» **Trecho da notícia**

____

Na avenida Paulista, em São Paulo, o presidente chegou a chamar Moraes, relator de investigações que miram o chefe do Executivo e apoiadores, de canalha e pregou desobediência às decisões do magistrado.
O PDT também bateu às portas do Supremo para defender uma apuração sobre a conduta de Bolsonaro. Afirmou que ele, ao conclamar sua militância a ir às ruas em meio à pandemia da Covid-19, deve ser enquadrado criminalmente. O partido citou o trecho do Código Penal que define como delito o ato de “expor a vida ou a saúde de outrem a perigo direto e iminente”. Acusou também o presidente de “incitar a desordem nos seus apoiadores, especialmente a instaurar um clima bélico contra o Supremo Tribunal Federal”, passível de punição segundo a mesma lei.
A legenda pediu o envio dos autos à PGR “para fins de adoção de todas as medidas necessárias à elucidação dos crimes narrados”.

____

» **Listagem de dados**
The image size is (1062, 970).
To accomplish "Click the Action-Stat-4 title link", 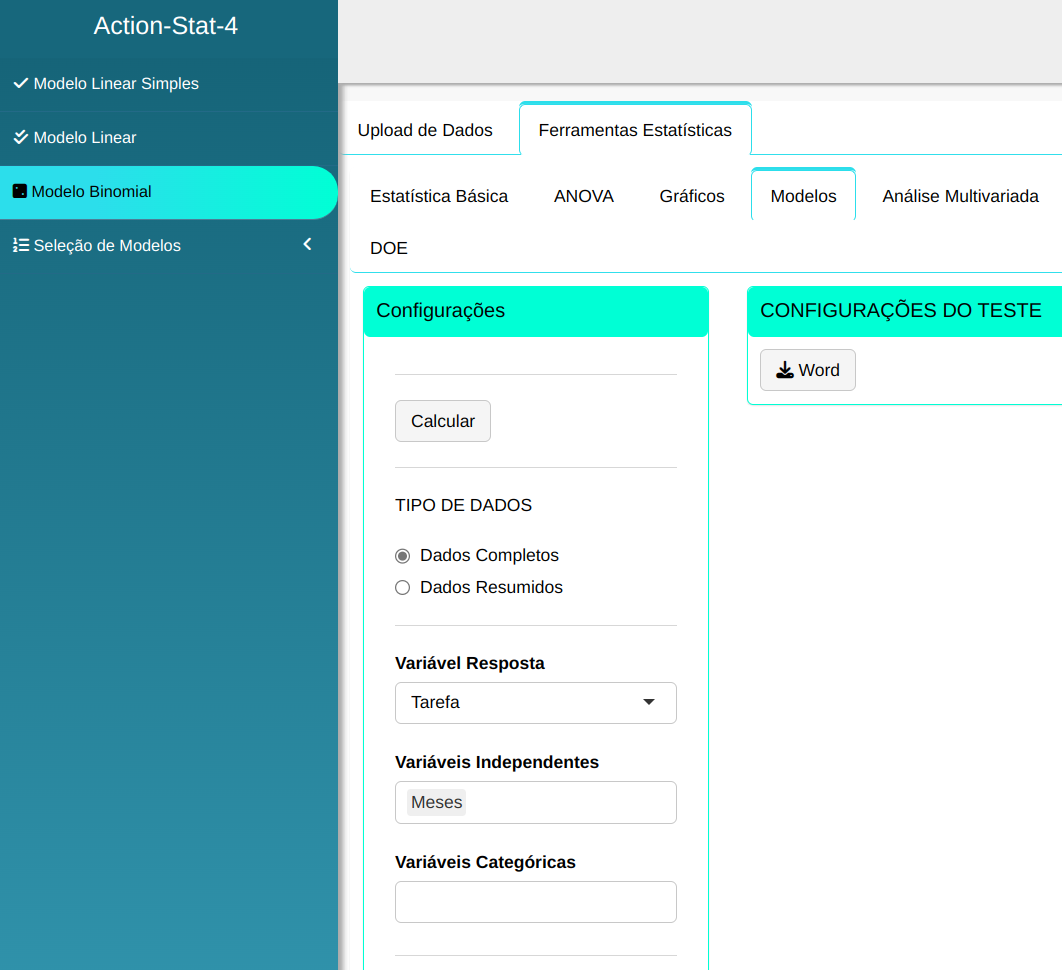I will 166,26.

____

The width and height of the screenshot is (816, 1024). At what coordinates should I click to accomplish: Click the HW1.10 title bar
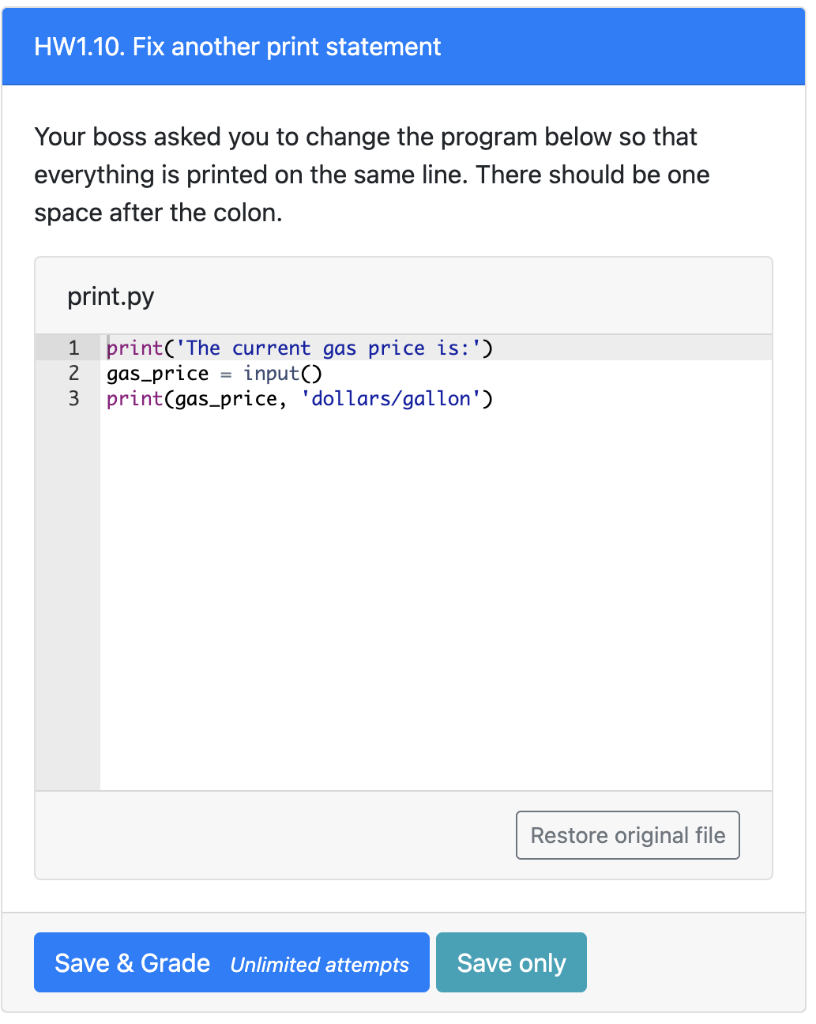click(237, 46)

____

» **Tarefa proposta A**
Com base na notícia sobre Bolsonaro e o STF, responda às perguntas abaixo:
(i) Em que local o presidente chamou Moraes de canalha?
(ii) Que conduta define como delito o trecho do Código Penal citado pelo PDT?
(iii) A que órgão a legenda pediu o envio dos autos?
» **Tarefa proposta B**
Segundo a notícia sobre Bolsonaro e o STF, por que o PDT sustenta que o presidente deve ser enquadrado criminalmente? Responda em até três frases.
» **Tarefa proposta C**
Prossiga a redação da notícia sobre Bolsonaro e o STF a partir da última frase apresentada.

» **Resposta redigida A**
(i) Na avenida Paulista, em São Paulo.
(ii) Define como delito o ato de "expor a vida ou a saúde de outrem a perigo direto e iminente".
(iii) À PGR.

» **Resposta redigida B**
Bolsonaro conclamou sua militância a ir às ruas em meio à pandemia da Covid-19. Para o PDT, essa conduta corresponde ao delito de expor a vida ou a saúde de outrem a perigo direto e iminente, previsto no Código Penal. O partido também o acusou de incitar a desordem em seus apoiadores contra o Supremo Tribunal Federal, o que seria passível de punição segundo a mesma lei.

» **Resposta redigida C**
O procurador-geral da República, Augusto Aras, é a autoridade com poderes para investigar o presidente da República. Após os atos do 7 de Setembro, ele não fez qualquer comentário sobre as declarações do mandatário.
Na semana passada, ao ser empossado para seu segundo mandato no cargo, Aras afirmou que “a caneta do procurador-geral da República não será instrumento de peleja política, menos ainda de perseguição”.
Aras estava presente na sessão do plenário quando o presidente do Supremo, ministro Luiz Fux, reagiu às declarações de Bolsonaro. Na ocasião, Fux disse que a ameaça de descumprimento a decisões judiciais, se confirmada, configura “crime de responsabilidade”.
Em meio ao agravamento e ao posterior arrefecimento da tensão institucional, com articulações que incluíram o ex-presidente Michel Temer (MDB) e o ministro Gilmar Mendes, o Supremo adiou, mais uma vez, a análise da reclamação do MP-RJ (Ministério Público do Rio de Janeiro) contra a decisão do Tribunal de Justiça do Rio que concedeu foro ao senador Flávio Bolsonaro.
Inicialmente, o julgamento estava marcado para 31 de agosto, mas o relator da matéria, Gilmar Mendes, decidiu adiá-lo a pedido do advogado do senador, Rodrigo Roca. O defensor afirmou que não poderia comparecer à sessão.
Presidente da Segunda Turma, colegiado encarregado de julgar o recurso, o ministro Kassio Nunes Marques indicou o dia 14 deste mês para o julgamento, que não ocorreu. E não há, segundo o tribunal, data marcada para análise.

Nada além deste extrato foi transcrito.